------ Available data

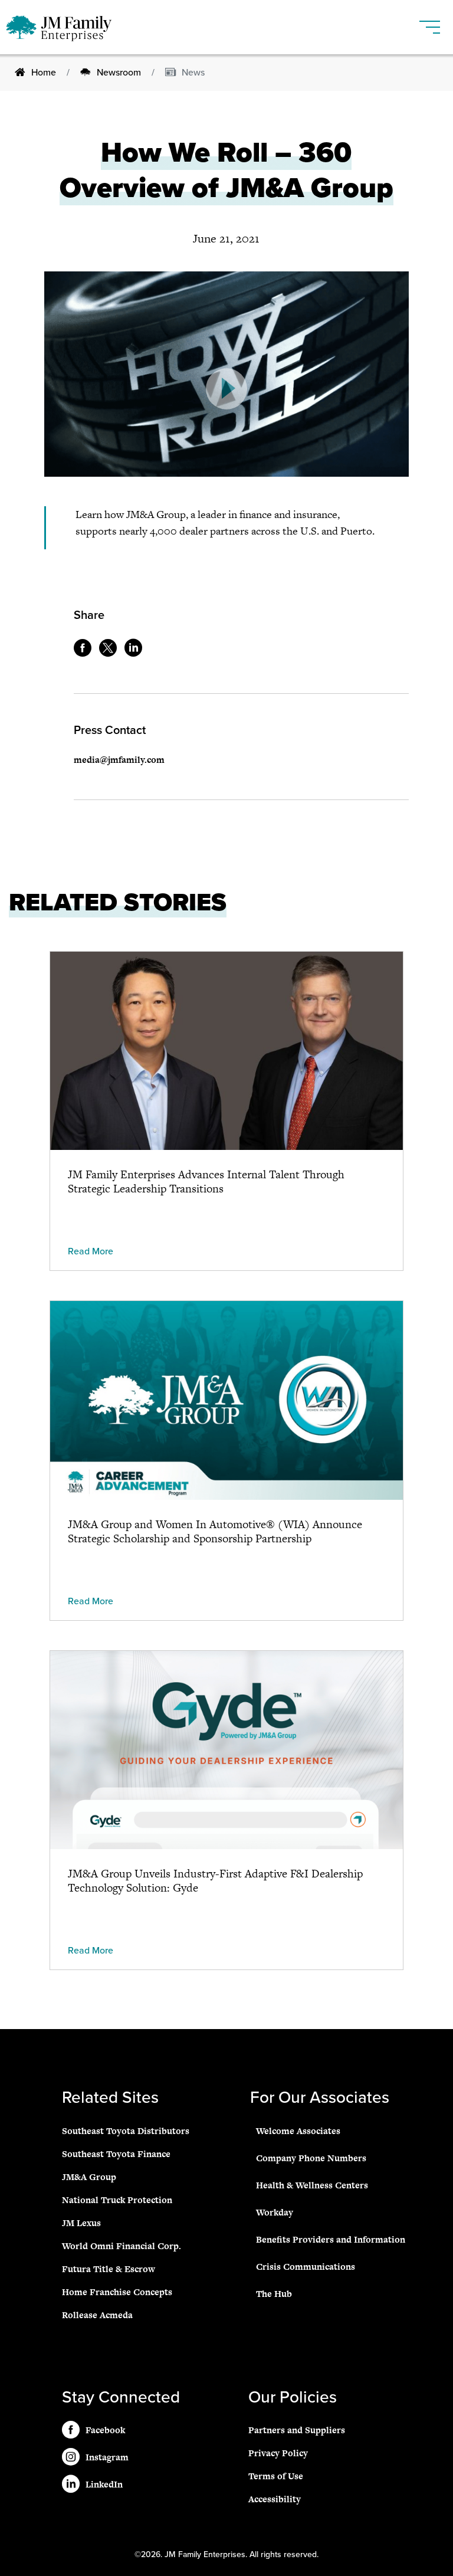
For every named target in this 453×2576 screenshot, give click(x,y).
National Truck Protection (117, 2200)
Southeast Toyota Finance (116, 2154)
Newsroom (119, 72)
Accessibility (274, 2499)
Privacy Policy (278, 2453)
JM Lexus (81, 2223)
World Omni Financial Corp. (121, 2246)
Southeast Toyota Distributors (125, 2131)
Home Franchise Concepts (117, 2292)
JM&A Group (89, 2177)
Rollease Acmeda (97, 2315)
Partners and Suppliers (296, 2430)
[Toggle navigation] (430, 22)
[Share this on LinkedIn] (136, 653)
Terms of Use (275, 2476)
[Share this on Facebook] (85, 653)
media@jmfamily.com (119, 759)
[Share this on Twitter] (111, 653)
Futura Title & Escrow (108, 2269)
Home (43, 72)
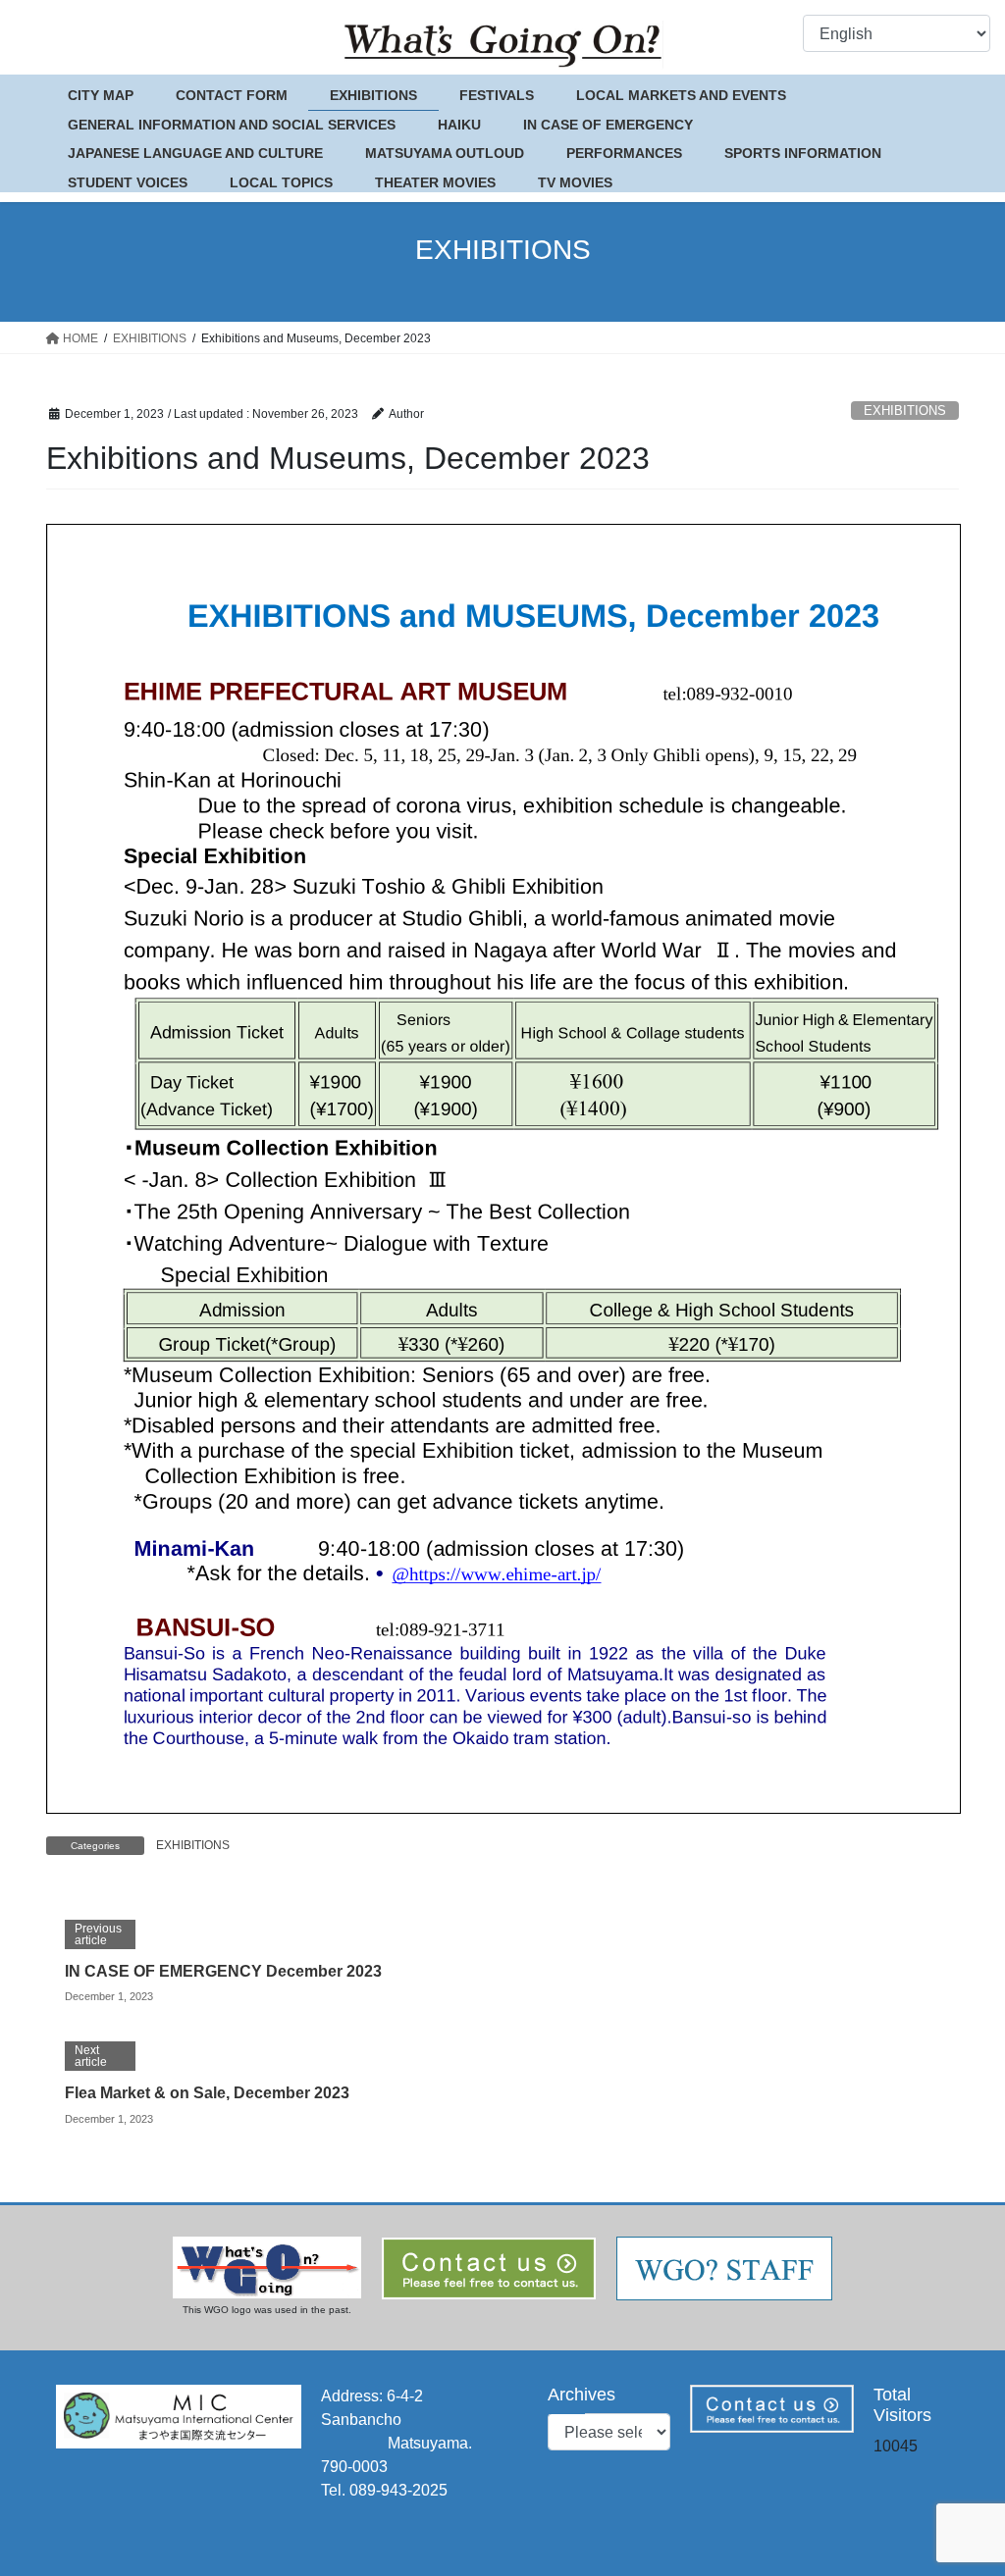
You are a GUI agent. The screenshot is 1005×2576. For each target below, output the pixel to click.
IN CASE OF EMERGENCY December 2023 (223, 1971)
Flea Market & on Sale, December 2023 (207, 2093)
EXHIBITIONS (905, 410)
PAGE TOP (962, 2481)
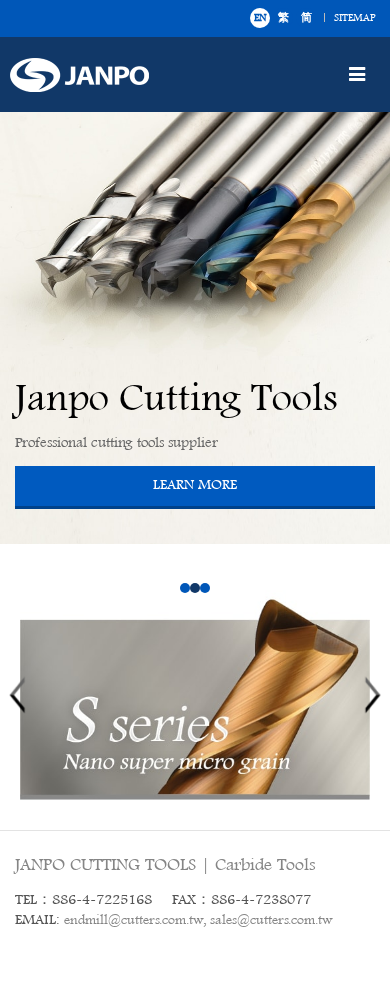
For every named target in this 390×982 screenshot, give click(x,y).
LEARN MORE (195, 485)
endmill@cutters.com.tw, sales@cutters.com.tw (198, 920)
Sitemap (354, 18)
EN (260, 18)
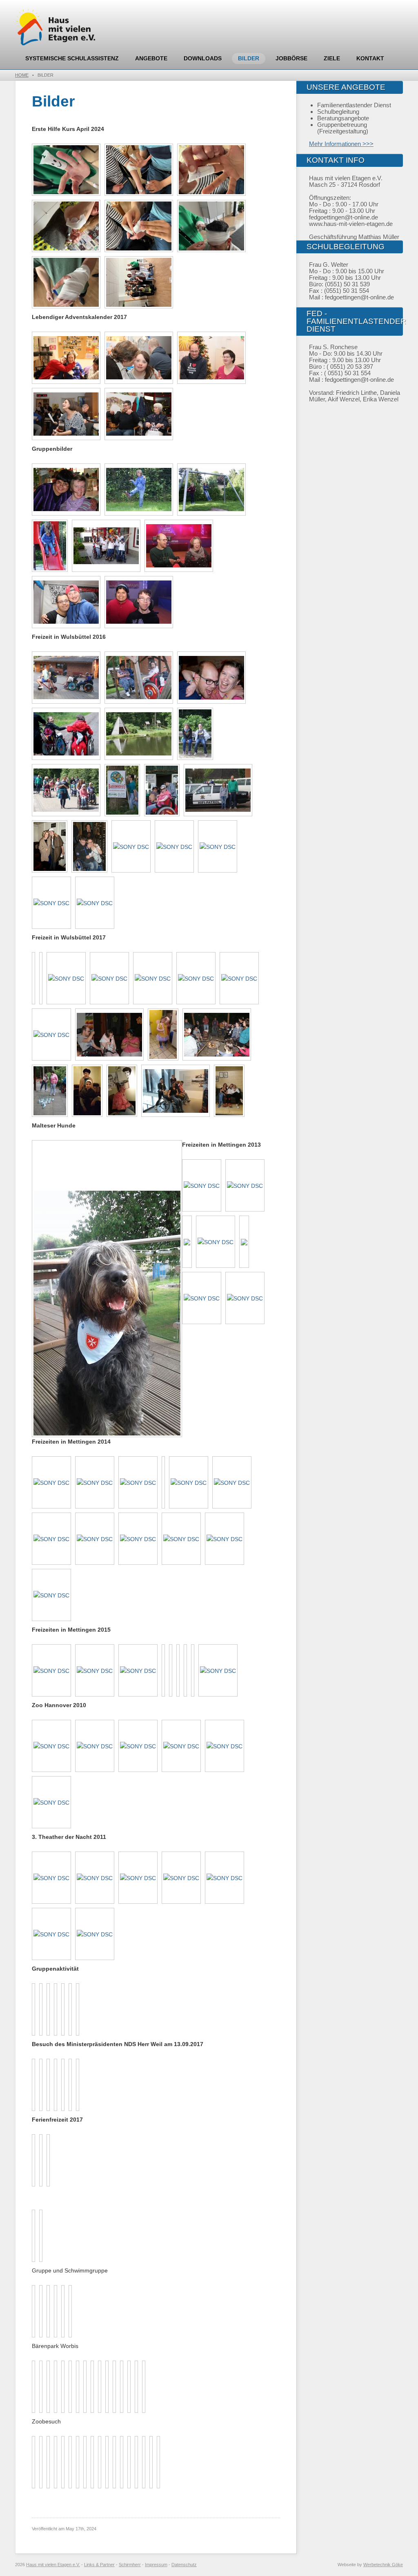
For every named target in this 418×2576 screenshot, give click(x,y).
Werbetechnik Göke (383, 2564)
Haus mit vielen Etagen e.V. (53, 2564)
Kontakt (370, 58)
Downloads (203, 58)
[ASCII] (87, 1090)
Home (22, 75)
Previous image (37, 1147)
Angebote (151, 58)
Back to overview (174, 1166)
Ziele (332, 58)
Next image (46, 1147)
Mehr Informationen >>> (341, 143)
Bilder (248, 58)
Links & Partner (99, 2564)
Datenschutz (184, 2564)
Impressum (156, 2564)
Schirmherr (130, 2564)
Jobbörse (291, 58)
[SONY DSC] (66, 489)
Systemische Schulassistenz (72, 58)
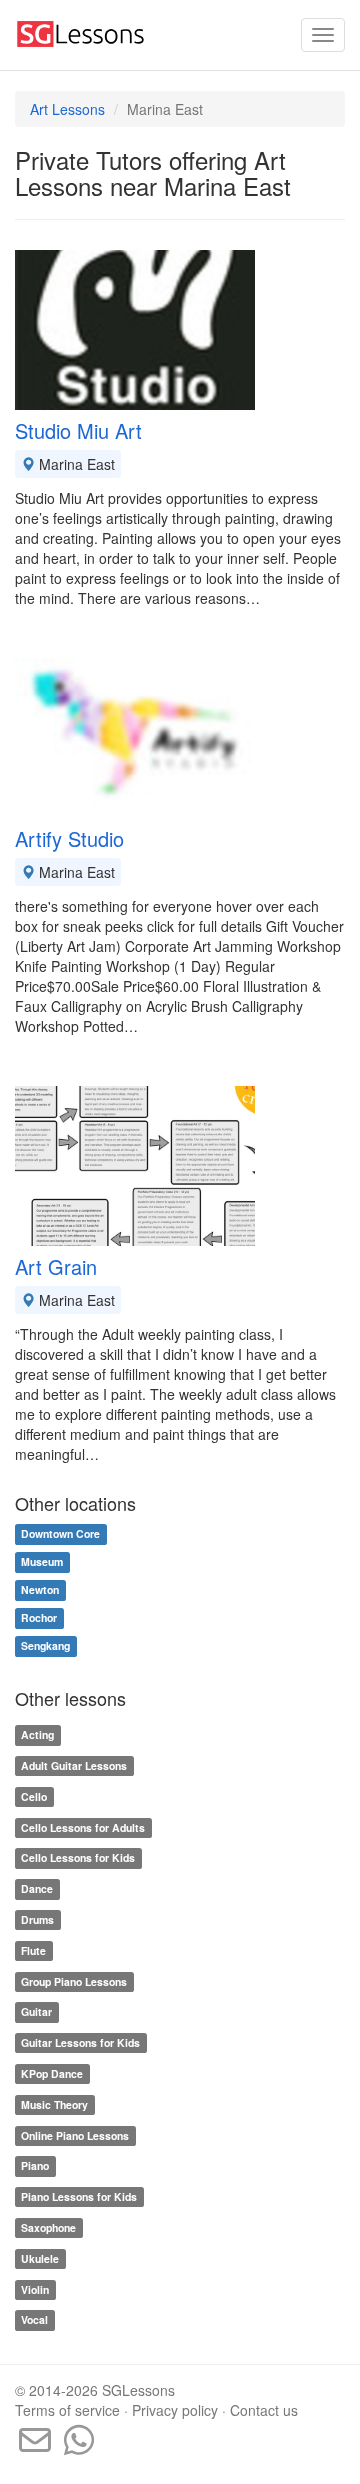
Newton (40, 1590)
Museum (42, 1562)
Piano (35, 2166)
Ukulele (40, 2258)
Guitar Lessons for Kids (80, 2042)
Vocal (34, 2320)
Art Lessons (67, 109)
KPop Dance (52, 2073)
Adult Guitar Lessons (74, 1765)
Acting (37, 1734)
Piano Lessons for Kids (79, 2196)
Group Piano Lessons (74, 1981)
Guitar (36, 2012)
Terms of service (67, 2410)
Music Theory (54, 2104)
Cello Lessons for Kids (78, 1858)
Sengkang (45, 1646)
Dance (37, 1888)
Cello (34, 1796)
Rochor (39, 1618)
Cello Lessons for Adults (83, 1827)
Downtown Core (60, 1534)
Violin (35, 2289)
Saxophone (48, 2227)
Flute (33, 1950)
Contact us (264, 2410)
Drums (37, 1919)
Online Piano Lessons (75, 2135)
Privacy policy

------------

_Your goal_
How many lines above contain the word "click"? Answer with the number alone.

_Response to this task_
4